- _Source_
There are also some fairly normal types of exercises which the Chinese indulge in. One set which I rather fancy is the use of these open-air gyms, which public authorities have thoughtfully placed in many city squares and even on the side of many pavements:
We’ve tried a number of these machines, especially the following one:
I’ve no idea what you call it; a maxi-strider? Because, as the lady to the left is amply demonstrating, that’s what you do, you swing your legs through these huge strides. I felt like I had been at sea for six months when I got off. Very odd effect.

- _What the task requires_
Continue the passage about open-air exercise machines in Chinese city squares, starting after its last sentence.

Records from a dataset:

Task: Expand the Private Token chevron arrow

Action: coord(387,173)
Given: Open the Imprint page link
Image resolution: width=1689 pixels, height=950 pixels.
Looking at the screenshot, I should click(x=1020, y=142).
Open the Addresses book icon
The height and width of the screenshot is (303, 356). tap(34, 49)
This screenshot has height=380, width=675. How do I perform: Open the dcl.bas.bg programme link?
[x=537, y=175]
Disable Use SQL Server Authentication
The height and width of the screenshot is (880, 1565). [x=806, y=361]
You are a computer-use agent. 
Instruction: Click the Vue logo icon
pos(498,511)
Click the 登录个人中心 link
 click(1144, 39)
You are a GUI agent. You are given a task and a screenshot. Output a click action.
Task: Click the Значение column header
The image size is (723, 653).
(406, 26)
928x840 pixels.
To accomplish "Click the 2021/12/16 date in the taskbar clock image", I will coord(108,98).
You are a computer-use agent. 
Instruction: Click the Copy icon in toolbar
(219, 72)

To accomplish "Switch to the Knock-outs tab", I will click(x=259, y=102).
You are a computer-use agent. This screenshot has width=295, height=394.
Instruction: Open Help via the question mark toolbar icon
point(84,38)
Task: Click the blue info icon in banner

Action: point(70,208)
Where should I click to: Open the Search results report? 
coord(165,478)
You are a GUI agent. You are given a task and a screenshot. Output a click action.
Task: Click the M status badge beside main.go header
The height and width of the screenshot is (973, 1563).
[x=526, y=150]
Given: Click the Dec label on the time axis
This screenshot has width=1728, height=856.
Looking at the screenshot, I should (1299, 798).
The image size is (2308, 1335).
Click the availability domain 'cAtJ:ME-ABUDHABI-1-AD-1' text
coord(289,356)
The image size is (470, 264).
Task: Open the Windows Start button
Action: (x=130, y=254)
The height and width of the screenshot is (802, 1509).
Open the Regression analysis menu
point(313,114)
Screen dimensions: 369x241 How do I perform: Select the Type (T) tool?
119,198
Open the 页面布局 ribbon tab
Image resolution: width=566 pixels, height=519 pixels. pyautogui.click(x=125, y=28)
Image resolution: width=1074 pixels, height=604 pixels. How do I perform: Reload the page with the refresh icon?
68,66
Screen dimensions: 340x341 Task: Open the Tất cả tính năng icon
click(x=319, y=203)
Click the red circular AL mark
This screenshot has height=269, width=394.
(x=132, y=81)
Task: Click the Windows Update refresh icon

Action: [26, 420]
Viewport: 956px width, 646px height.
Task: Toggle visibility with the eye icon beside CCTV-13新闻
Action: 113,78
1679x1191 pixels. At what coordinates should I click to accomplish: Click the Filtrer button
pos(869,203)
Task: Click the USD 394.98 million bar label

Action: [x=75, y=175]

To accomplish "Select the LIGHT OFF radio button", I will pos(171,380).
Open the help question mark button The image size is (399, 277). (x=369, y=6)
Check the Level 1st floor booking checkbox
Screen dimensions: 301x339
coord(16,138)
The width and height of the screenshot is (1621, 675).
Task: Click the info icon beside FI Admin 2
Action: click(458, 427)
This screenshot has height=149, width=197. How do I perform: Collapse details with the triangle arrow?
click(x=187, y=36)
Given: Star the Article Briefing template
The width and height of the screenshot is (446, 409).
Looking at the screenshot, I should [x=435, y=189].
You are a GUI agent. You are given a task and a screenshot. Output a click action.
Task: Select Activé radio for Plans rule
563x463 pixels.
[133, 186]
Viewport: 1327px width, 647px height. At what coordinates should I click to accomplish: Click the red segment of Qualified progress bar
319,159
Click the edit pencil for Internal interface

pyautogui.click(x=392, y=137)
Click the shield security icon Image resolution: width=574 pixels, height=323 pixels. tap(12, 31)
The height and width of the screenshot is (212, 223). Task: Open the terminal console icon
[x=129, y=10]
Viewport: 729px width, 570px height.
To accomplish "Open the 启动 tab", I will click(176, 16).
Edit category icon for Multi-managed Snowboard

- _Exercise response_
And then, because this is a country where there are people everywhere, everywhere, all the time, and because of lingering attachments to their communist past, where the individual drowned himself in the mass, the Chinese are fond of communal exercise. My favourites in this category are fan dancing:
ballroom dancing:
and of course, best of all, Tai Chi:
Tai Chi as the symbol of China is somewhat cheesy now, but I have a magic Tai Chi memory from my very first trip to Beijing. It was 2001 or 2002, we were driving in from the airport early in the morning, and it seemed that every park, every open space was filled with people slowly, silently, smoothly moving through the balletic steps of Tai Chi. And if any of my readers have the chance to see Michelangelo Antonioni’s film Chung Kuo, grab it.
Apart from showing a fascinating picture of China when it was still closed to foreigners – it was filmed in 1972 – there is a breathtaking sequence when the cameraman filmed for what seems an eternity a man doing Tai Chi as he bicycled along without holding the handlebars.
I keep telling my wife we should learn Tai Chi, and she keeps pretending not to hear. But one day, I will prevail! So that when we finally retire, you will find us early in the morning, in some Italian piazza, slowly going through our Tai Chi moves before having our cappuccino and brioche for breakfast.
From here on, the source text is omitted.